### Job 1
According to the microSD card tips, where in the camera is the reformat function found?

Yes. Or, more precisely, some do. So long as it meets the other speed requirements outlined on this page, it should work just fine. There are some cards, like those in SanDisk’s Ultra range, that don’t work as well.

But cards like the Lexar Professional 1000x 128GB SDXC card and I’ve not had any issues using ones in SanDisk’s Extreme, Extreme Plus, and Extreme Pro lines.

General Tips for Buying and Using microSD Cards

Here are some general tips about using SD cards in the HERO4 Silver and Black:

  • If you’re going with SanDisk, I don’t recommend their “Ultra” or “Ultra Plus” range of cards for any of the recent GoPros. Despite being Class 10, many users have reported issues with the recording stopping prematurely (a problem I ran into myself). The faster cards in the Extreme range are not much more expensive and work much better.
  • Test your memory card before using it on your once-in-a-lifetime footage. Memory cards are pretty reliable, but it is possible to get a faulty one. And here are some steps to try if you need to recover photos from a memory card.
  • Before using it, format the memory card in the camera. It’s a safer option that formatting on your computer and can help prevent problems. And it’s a good idea to reformat in the camera fairly regularly as a way to prepare the card for use. I do it immediately after downloading all my footage/photos from the card to my computer so that it’s ready to go for next time. You can find the reformat function under Settings > Delete All.
  • Buy from a reputable retailer. There are a lot of counterfeit memory cards out there being peddled by less-reputable dealers.
  • Don’t use the memory card for long-term storage. Download it to a computer or similar as soon as practicable (and back that up!).

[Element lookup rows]
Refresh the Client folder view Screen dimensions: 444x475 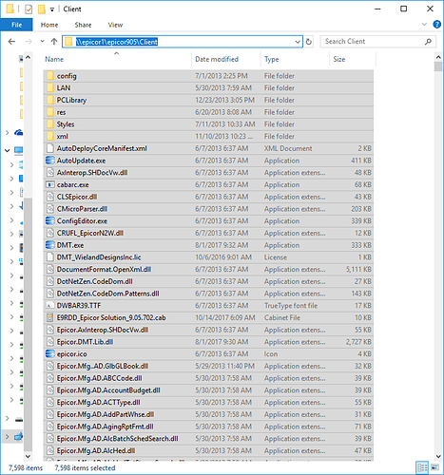(309, 42)
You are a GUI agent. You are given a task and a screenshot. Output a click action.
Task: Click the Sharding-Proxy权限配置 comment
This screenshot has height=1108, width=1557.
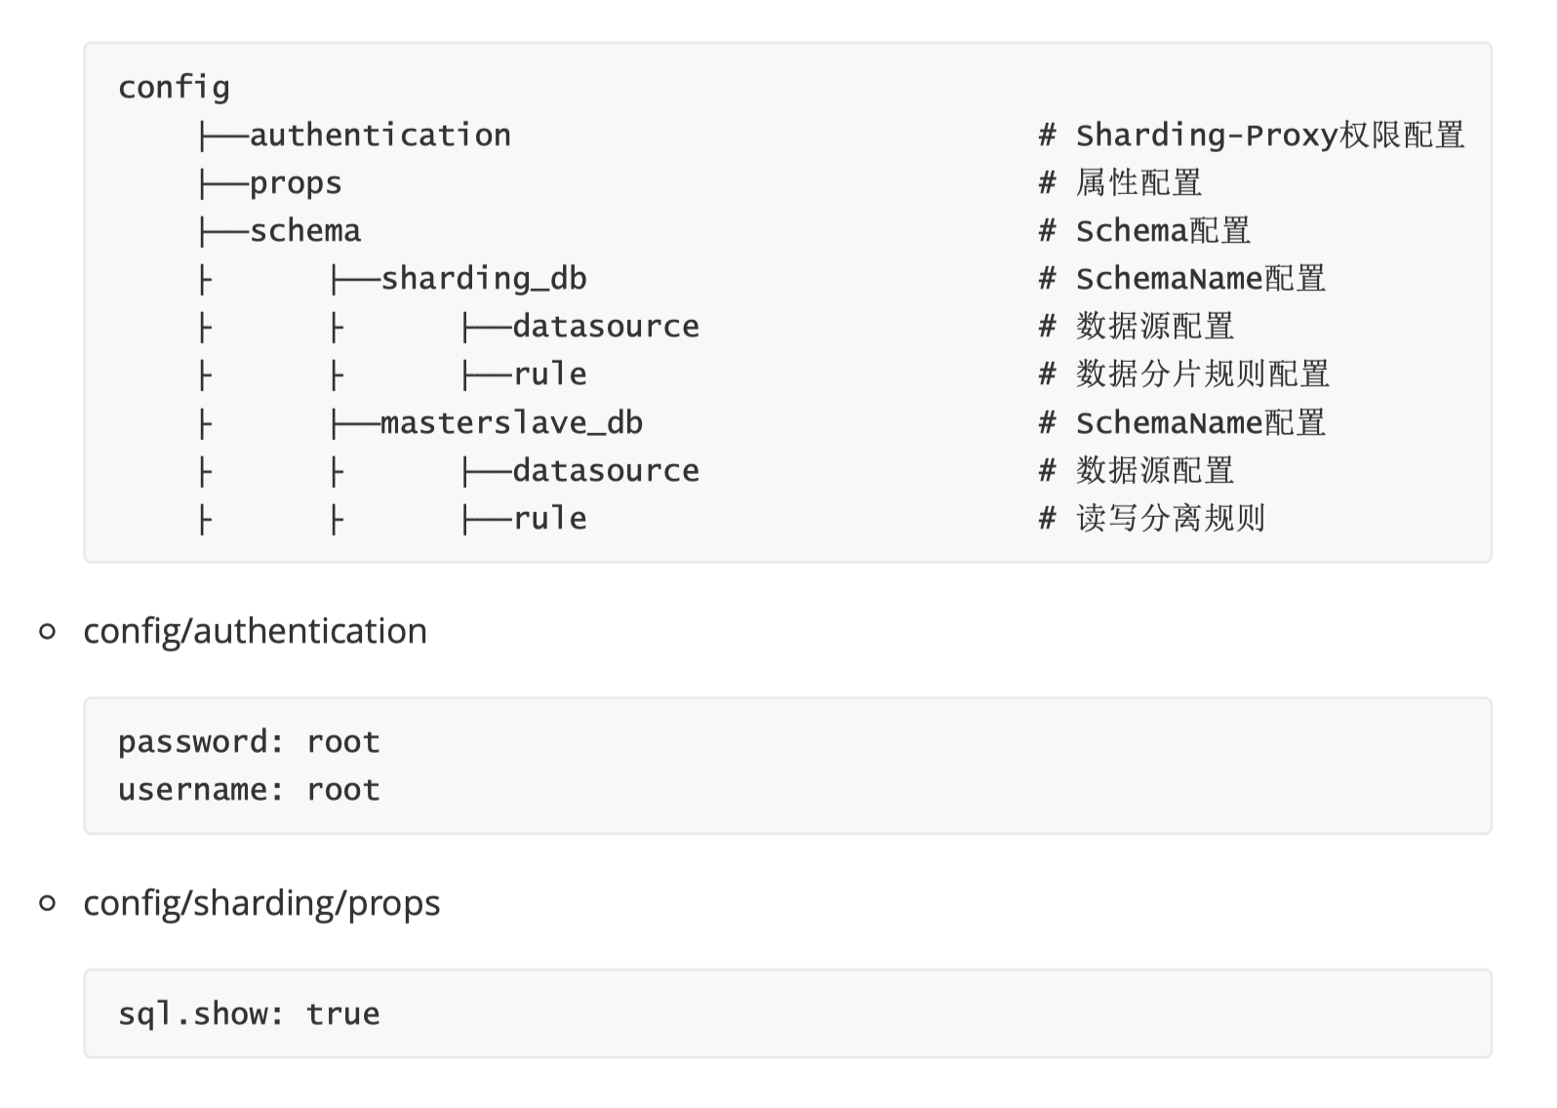(x=1269, y=136)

### Job 2
Rewrite the rows from the line with "You are a GUI" through the end of the rows, replacing "screenshot" with "screen image" and leaving everything else unchanged. Omit the pictures from your answer.

### Final result 1
It is found under Settings > Delete All.

### Final result 2
You are a GUI agent. You are given a task and a screen image. Output a click action.
Task: Click the Sharding-Proxy权限配置 comment
This screen image has height=1108, width=1557.
(x=1269, y=136)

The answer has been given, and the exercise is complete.